Newt Gingrich has been an official candidate for president for less than a week but already he has set the tone for what issues he'll campaign on against President Obama. It won't be the economy or foreign policy - not directly. Gingrich will instead run a race-based campaign that seeks to divide Americans.
Joan Walsh has the story:
Newt Gingrich doubled down on his clever new slur against President Obama as "the food stamp president." He tried the line in a Friday speech to the Georgia Republican convention, and he used it again on "Meet the Press Sunday." It's a short hop from Gingrich's slur to Ronald Reagan's attacks on "strapping young bucks" buying "T-bone steaks" with food stamps. Blaming our first black president for the sharp rise in food-stamp reliance (which resulted from the economic crash that happened on the watch of our most recent white president) is just the latest version of Rush Limbaugh suggesting that Obama's social policy amounts to "reparations" for black people.

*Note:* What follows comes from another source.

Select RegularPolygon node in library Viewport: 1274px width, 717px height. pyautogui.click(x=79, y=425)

But when host David Gregory suggested the term had racial overtones, Gingrich replied "That's bizarre," and added, "I have never said anything about President Obama which is racist." That's not quite as extreme or silly as Donald Trump declaring "I am the least racist person there is," but it's up there. He also told Georgia Republicans Friday that 2012 will be the most momentous election "since 1860," which happens to be the year we elected the anti-slavery Abraham Lincoln president, and he suggested the U.S. bring back a "voting standard" that requires voters to prove they know American history -- which sounds a lot like the "poll tests" outlawed by the Voting Rights Act.
Just last week Gingrich said Obama "knows how to get the whole country to resemble Detroit," which just happens to be home to many black people. And last year Gingrich accused Obama of "Kenyan anti-colonialist behavior" that made him "outside our comprehension" as Americans, spreading Dinesh D'Souza's idiocy that Obama inherited angry African anti-colonialism from the Kenyan father he never knew. “This is a person who is fundamentally out of touch with how the world works, who happened to have played a wonderful con, as a result of which he is now president,” Gingrich told the National Review Online last year.

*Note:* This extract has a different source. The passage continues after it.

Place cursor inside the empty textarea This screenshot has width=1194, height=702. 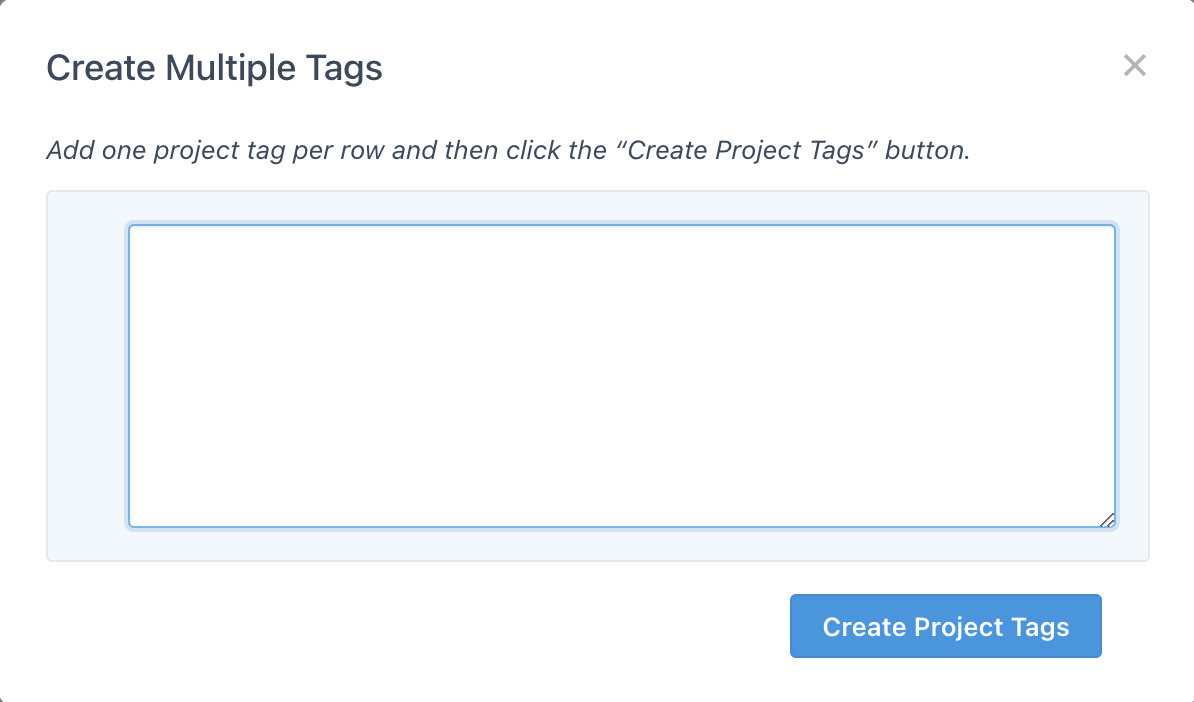[620, 375]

Campaigns ought to be about bringing people together. That's the kind of campaign Barack Obama ran in 2008 but Ronald Reagan in 1980 and George H.W. Bush in 1988 both found that using race to tear the fabric of American society apart can be an effective electoral strategy. Gingrich might find some success among GOP primary voters and Tea Party activists by employing racist rhetoric but I believe our country is a different place than it was a generation ago. Voters don't look at Barack Obama and see a racial stereotype. They look at Barack Obama and see the President of the United States of America and they like what they see even if they don't agree with him on every policy issue.
Regardless, a campaign meant to divide Americans along racial lines will hurt this nation. Republicans and Democrats should join together in denouncing racially charged rhetoric.